Unfortunately, there is no way to identify if other pilot in MP is running the new c172p or the old one.

If the propeller of the other plane does not spin (while in the air), then it is an old version.

debdog commented 9 years ago

Oy Onox, sadly at this time we were just flying without any intend of bug-hunting and I don't know whether I also vanished from the other guy's pilot list. Just to say, I was using the new c172p and he accidently picked an older version. He was visible to me all the time. At some airport we met another pilot also using the new c172p which was visible to both of us, even though my friend was not able to see mine. But I'll try to get him do some more flying in the upcoming days. He's working odd shifts, though, so it might not be as easy to get him online.
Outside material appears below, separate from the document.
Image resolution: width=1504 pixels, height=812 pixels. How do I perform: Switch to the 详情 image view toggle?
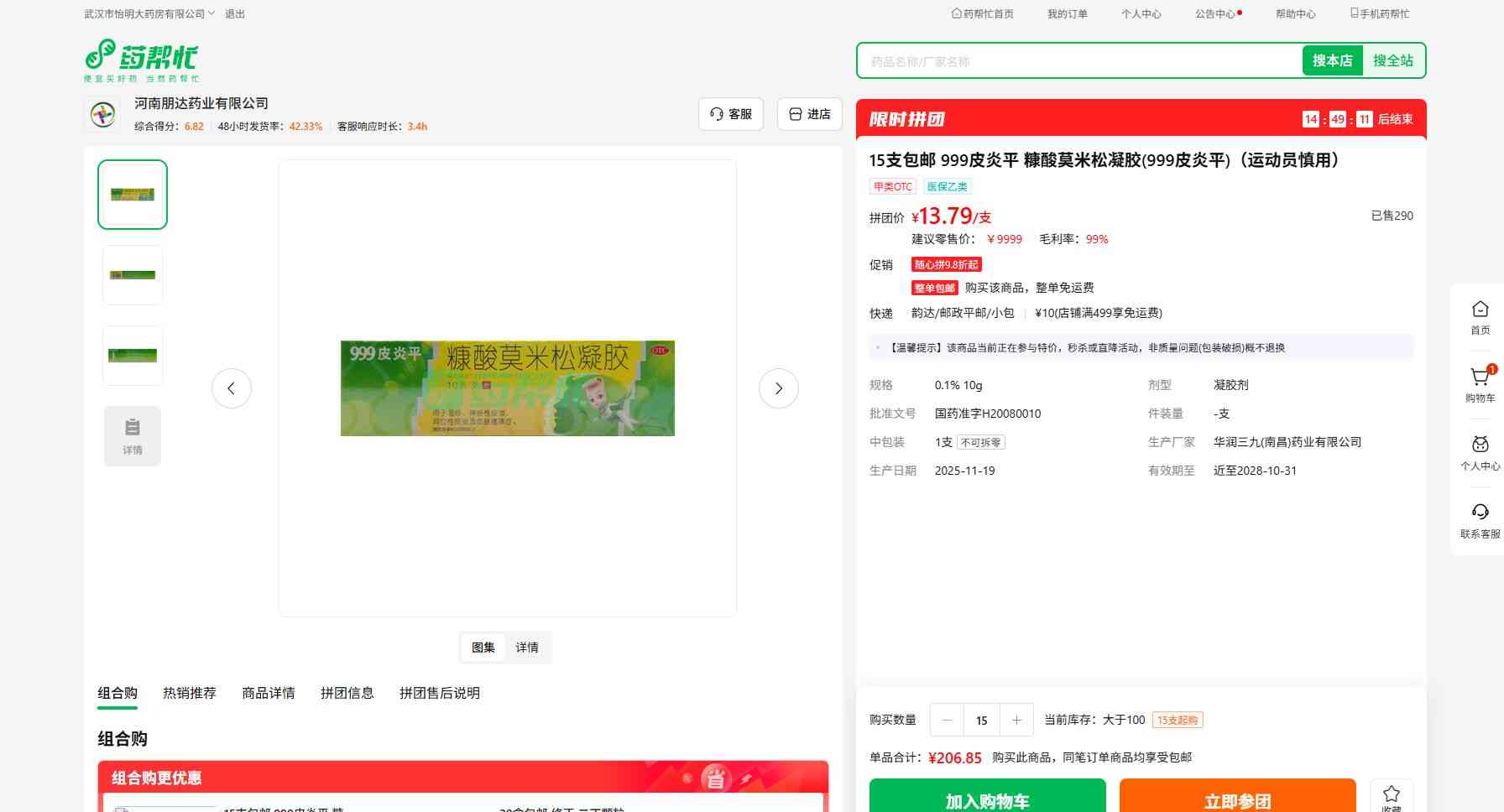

debdog commented 9 years ago

Ok, some more info: first, as stated above, if the c172p is not visible it does not show up on the pilot list either. However, and I can not stress this enough - again, it is visible on mpmap02 and reported as online by the servers.

For you guys to reproduce the problem: start two instances both on mpserver01. Sometimes everything is ok, mostly the other c172p is not visible. If not visible we switched between servers 01, 03, 04 and 12 until we had a visual. Sometimes being on the same server solved it, sometimes we needed to be on different servers. We both were using the basic c172p from 3.6 but I had an additional livery[1] installed and using it, if that matters.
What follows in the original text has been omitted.